3.14 Sort results by prediction value
If ticked, the peptides in the prediction file are ordered according the NNAlign predicted value. If left unticked, they are presented in their original order.
3.15 Threshold on evaluation set predictions
Use this parameter to limit the size of evaluation set results. It should be given as
a number between 0 and 1 (set to 0, all results all displayed). This is mostly
relevant for large FASTA file submissions, to show only the best scoring sequences
detected by the method.
3.16 Optional prefix for results files
This prefix is appended to all files generated by the current run. If left empty, a
system-generated number will be assigned as prefix.
4. Submit the job
Click on the "Submit"
button. The status of your job (either 'queued'
or 'running') will be displayed and constantly updated until it terminates and
the server output appears in the browser window.

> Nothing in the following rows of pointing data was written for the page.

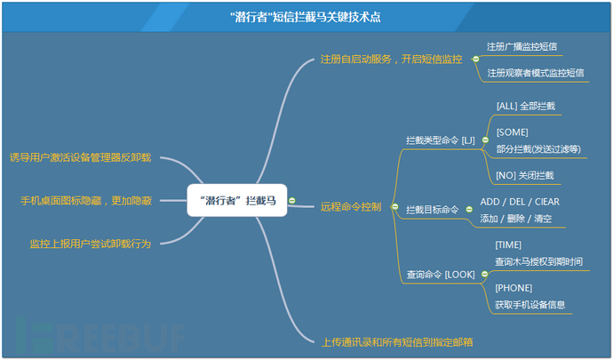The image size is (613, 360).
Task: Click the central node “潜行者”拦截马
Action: click(237, 200)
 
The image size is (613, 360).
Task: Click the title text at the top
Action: click(306, 17)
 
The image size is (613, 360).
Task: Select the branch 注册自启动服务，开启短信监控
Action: click(391, 59)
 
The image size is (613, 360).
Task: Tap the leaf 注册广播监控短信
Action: click(521, 46)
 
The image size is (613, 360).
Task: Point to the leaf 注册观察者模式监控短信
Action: click(535, 73)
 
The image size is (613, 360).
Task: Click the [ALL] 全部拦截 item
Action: click(525, 106)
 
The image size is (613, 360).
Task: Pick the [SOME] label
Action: click(512, 132)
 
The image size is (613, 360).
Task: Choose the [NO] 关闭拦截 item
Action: click(525, 175)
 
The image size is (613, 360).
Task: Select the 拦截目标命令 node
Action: click(432, 210)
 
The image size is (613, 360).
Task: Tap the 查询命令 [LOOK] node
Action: click(441, 275)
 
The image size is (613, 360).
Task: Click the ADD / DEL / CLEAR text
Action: click(520, 202)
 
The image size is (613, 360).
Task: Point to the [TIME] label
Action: click(508, 245)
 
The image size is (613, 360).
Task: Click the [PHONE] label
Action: click(513, 288)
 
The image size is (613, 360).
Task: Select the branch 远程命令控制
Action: click(351, 206)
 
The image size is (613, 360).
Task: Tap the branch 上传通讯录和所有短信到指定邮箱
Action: click(397, 342)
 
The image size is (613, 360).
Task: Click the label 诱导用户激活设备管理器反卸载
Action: click(80, 157)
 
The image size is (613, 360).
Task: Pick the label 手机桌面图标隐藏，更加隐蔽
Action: click(86, 201)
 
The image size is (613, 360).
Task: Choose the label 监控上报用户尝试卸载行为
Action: click(91, 244)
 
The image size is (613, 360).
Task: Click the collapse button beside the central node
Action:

At any time during the wait you may enter your e-mail address and leave
the window. Your job will continue and you will be notified by e-mail when it has
terminated. The e-mail message will contain the URL under which the results are
stored; they will remain on the server for 24 hours for you to collect them.
Loading a trained model
Once your job is completed, you will have the possibility of downloading the trained
method to your computer. You may then upload this model at any moment to the NNAlign
submission page and use it for new predictions on evaluation sets.
Simply upload the model from your disk to the right hand box in the submission form.